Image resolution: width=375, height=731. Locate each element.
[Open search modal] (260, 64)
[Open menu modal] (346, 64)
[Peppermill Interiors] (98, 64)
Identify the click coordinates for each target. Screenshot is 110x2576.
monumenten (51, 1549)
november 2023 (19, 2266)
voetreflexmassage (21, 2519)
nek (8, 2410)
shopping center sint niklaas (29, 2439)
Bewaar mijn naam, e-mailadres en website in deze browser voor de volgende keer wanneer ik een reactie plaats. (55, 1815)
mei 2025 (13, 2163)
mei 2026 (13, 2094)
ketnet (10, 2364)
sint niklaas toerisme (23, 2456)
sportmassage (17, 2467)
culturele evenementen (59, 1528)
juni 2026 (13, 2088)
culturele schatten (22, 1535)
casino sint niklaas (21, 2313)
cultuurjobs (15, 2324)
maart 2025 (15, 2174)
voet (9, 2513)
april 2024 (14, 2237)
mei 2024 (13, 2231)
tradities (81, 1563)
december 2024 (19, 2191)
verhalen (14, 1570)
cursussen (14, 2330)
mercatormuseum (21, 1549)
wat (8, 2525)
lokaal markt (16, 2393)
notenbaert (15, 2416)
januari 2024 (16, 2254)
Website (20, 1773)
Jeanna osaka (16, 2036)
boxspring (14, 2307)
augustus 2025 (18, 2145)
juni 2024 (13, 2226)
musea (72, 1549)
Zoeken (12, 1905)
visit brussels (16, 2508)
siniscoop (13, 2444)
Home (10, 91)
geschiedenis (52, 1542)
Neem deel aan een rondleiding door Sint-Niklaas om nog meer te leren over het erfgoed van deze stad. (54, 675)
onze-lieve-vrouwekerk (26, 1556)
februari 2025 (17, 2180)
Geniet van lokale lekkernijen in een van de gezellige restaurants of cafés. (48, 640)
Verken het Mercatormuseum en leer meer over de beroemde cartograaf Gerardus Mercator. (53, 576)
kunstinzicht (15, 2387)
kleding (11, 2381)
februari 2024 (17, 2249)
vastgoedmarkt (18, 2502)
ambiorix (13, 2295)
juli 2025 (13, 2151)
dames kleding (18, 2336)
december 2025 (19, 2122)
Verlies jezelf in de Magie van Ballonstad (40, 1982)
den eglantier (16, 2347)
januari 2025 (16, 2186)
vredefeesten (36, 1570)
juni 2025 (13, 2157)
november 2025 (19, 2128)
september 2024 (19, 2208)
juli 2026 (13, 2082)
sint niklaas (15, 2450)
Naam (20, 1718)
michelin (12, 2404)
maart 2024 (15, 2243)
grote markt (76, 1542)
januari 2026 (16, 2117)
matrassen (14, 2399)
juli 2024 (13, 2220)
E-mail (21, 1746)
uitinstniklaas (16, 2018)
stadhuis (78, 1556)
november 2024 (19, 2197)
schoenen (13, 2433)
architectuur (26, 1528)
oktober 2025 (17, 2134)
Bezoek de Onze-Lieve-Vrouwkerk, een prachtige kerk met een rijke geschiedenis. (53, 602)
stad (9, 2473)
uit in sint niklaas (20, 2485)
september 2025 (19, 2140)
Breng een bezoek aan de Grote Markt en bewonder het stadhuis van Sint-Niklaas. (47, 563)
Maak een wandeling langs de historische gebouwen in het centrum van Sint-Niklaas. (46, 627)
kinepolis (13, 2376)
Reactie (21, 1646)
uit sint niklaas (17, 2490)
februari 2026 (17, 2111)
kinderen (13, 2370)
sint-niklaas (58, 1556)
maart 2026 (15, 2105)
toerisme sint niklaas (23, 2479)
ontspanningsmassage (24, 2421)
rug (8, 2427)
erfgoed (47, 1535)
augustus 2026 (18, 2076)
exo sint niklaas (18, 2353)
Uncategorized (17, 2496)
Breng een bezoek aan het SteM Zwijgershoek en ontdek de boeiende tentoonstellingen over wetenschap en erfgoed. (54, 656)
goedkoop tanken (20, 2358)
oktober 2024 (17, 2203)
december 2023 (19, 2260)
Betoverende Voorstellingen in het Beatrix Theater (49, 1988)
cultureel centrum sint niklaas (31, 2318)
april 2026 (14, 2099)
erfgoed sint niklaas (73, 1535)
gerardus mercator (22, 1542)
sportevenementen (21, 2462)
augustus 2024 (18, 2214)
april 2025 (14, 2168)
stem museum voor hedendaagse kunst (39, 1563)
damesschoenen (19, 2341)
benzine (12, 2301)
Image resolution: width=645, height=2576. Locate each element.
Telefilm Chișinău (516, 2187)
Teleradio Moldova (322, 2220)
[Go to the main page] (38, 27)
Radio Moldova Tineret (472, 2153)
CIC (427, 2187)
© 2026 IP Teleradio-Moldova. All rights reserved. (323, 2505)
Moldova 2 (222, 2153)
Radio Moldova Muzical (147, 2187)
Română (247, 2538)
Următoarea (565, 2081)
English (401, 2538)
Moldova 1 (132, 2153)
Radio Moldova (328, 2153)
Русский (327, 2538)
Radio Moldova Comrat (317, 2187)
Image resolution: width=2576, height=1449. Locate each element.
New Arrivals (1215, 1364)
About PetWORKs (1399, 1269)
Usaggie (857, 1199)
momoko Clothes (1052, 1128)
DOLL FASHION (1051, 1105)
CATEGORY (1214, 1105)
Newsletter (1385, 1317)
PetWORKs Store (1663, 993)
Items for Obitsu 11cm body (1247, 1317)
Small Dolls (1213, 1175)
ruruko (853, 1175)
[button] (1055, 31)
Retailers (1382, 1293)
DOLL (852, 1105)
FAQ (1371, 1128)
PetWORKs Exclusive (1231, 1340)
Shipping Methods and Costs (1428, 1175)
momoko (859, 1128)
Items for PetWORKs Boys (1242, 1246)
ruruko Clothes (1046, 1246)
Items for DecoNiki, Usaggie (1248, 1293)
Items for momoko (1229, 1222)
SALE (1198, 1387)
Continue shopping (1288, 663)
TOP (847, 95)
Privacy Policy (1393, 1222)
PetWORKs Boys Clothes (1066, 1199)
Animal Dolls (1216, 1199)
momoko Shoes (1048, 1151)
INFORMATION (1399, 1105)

### Required action:
Repeat, without change, each line of the data above from the one that contains "Radio Moldova Comrat (317, 2187)" through the final line, counting both.

### Written answer:
Radio Moldova Comrat (317, 2187)
Image resolution: width=2576, height=1449. Locate each element.
New Arrivals (1215, 1364)
About PetWORKs (1399, 1269)
Usaggie (857, 1199)
momoko Clothes (1052, 1128)
DOLL FASHION (1051, 1105)
CATEGORY (1214, 1105)
Newsletter (1385, 1317)
PetWORKs Store (1663, 993)
Items for Obitsu 11cm body (1247, 1317)
Small Dolls (1213, 1175)
ruruko (853, 1175)
[button] (1055, 31)
Retailers (1382, 1293)
DOLL (852, 1105)
FAQ (1371, 1128)
PetWORKs Exclusive (1231, 1340)
Shipping Methods and Costs (1428, 1175)
momoko (859, 1128)
Items for PetWORKs Boys (1242, 1246)
ruruko Clothes (1046, 1246)
Items for DecoNiki, Usaggie (1248, 1293)
Items for momoko (1229, 1222)
SALE (1198, 1387)
Continue shopping (1288, 663)
TOP (847, 95)
Privacy Policy (1393, 1222)
PetWORKs Boys Clothes (1066, 1199)
Animal Dolls (1216, 1199)
momoko Shoes (1048, 1151)
INFORMATION (1399, 1105)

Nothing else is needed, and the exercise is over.